По-видимому, действительный автор этой хвалебной рецензии был в курсе мнения главы советской литературы о книге В. Я. Кирпотина, в подготовке которой к печати, кстати сказать, Фадеев принимал самое деятельное участие. Еще 14 октября 1947 года последний отправил в Гослитиздат свой пышный отзыв:
Считаю работу В. Кирпотина «Молодой Достоевский» одной из лучших работ по литературоведению, вышедших за последние годы.
Достоинство книги состоит, во-первых, в том, что она рассматривает молодого Достоевского, т. е. Достоевского периода его близости к петрашевцам, в связи с конкретной историей общественного развития России его времени.

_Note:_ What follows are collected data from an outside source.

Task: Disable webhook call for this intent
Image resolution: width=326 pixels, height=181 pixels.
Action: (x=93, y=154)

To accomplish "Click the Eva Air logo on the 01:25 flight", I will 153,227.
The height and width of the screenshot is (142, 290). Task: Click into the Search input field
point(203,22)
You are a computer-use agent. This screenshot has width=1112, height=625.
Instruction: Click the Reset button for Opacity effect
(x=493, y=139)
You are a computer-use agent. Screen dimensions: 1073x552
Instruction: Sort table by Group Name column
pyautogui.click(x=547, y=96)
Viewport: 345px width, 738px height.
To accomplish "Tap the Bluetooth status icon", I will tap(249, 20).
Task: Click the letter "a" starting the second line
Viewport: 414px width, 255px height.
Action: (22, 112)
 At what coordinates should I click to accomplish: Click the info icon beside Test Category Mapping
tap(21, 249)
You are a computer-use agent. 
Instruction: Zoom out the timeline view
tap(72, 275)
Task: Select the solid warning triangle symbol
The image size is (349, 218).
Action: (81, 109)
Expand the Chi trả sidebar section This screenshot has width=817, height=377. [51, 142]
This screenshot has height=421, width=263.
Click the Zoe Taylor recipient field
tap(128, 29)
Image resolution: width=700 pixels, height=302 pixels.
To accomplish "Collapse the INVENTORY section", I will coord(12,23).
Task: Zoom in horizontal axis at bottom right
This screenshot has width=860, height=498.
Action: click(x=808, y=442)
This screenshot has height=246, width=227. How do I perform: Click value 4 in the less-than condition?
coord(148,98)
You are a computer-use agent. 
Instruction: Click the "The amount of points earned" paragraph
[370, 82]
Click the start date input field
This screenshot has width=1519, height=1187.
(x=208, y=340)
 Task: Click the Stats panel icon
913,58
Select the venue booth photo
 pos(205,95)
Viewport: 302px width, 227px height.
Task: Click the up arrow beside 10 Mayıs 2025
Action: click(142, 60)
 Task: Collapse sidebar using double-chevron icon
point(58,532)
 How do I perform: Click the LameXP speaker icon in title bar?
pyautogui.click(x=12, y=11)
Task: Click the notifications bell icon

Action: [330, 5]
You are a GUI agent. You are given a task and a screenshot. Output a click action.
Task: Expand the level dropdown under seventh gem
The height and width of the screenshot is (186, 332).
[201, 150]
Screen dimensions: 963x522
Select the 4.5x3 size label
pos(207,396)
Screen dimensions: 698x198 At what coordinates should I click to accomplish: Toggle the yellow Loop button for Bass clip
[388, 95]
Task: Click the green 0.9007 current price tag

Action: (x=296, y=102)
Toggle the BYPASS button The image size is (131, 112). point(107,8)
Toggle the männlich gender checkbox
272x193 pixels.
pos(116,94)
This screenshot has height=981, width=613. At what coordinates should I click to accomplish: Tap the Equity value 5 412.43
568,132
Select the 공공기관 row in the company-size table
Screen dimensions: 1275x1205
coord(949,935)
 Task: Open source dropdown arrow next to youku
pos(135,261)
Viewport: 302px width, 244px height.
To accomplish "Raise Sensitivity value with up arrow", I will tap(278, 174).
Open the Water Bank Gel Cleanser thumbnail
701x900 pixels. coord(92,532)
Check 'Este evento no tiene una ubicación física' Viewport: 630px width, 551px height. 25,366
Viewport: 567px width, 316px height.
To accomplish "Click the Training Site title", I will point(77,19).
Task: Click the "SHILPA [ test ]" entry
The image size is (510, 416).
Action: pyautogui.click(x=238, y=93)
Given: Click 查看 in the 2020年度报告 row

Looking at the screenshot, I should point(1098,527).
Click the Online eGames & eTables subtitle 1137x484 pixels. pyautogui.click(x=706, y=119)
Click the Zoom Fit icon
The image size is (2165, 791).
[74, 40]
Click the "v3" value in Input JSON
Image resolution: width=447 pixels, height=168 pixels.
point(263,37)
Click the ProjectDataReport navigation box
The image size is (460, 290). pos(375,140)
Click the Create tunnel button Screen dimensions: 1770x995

Поэтому анализ ранних литературных произведений Достоевского, сам по себе сделанный блестяще, естественно вытекает из общественно-политической борьбы того времени и обнимает собою не только литературный процесс, а и реальную историю.
Достоинство книги состоит, во-вторых, в том, что многие политические и литературные проблемы, поставленные в книге, живо перекликаются с наиболее насущными литературными и политическими вопросами нашего времени. Поэтому работа Кирпотина глубоко современна.
Эту работу вполне можно назвать новаторской. Не только в том смысле, что она раскрывает наименее исследованное, наиболее «темное» место в литературоведении. Работа новаторская и в том смысле, что она принадлежит к не столь еще многим литературоведческим трудам, показывающим, сколь плодотворно применение в деле литературного исследования подлинного марксистско-ленинского метода[235].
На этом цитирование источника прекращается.